Cost-sensitive Information Acquisition in Structured Domains
Publication or External Link
Many real-world prediction tasks require collecting information about the domain entities to achieve better predictive performance. Collecting the additional information is often a costly process that involves acquiring the features describing the entities and annotating the entities with target labels. For example, document collections need to be manually annotated for classification and lab tests need to be ordered for medical diagnosis. Annotating the whole document collection and ordering all possible lab tests might be infeasible due to limited resources. In this thesis, I explore effective and efficient ways of choosing the right features and labels to acquire under limited resources.
For the problem of feature acquisition, we are given entities with missing features and the task is to classify them with minimum cost. The likelihood of misclassification can be reduced by acquiring features but acquiring features incurs costs as well. The objective is to acquire the right set of features that balance acquisition and misclassification cost. I introduce a technique that can reduce the space of possible sets of features to consider for acquisition by exploiting the conditional independence properties in the underlying probability distribution.
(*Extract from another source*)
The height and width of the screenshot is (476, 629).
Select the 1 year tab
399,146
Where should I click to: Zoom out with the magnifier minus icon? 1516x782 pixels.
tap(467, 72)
For the problem of label acquisition, I consider two real-world scenarios. In the first one, we are given a previously trained model and a budget determining how many labels we can acquire, and the objective is to determine the right set of labels to acquire so that the accuracy on the remaining ones is maximized. I describe a system that can automatically learn and predict on which entities the underlying classifier is likely to make mistakes and it suggests acquiring the labels of the entities that lie in a high density potentially-misclassified region.
In the second scenario, we are given a network of entities that are unlabeled and our objective is to learn a classification model that will have the least future expected error by acquiring minimum number of labels. I describe an active learning technique that can exploit the relationships in the network both to select informative entities to label and to learn a collective classifier that utilizes the label correlations in the network.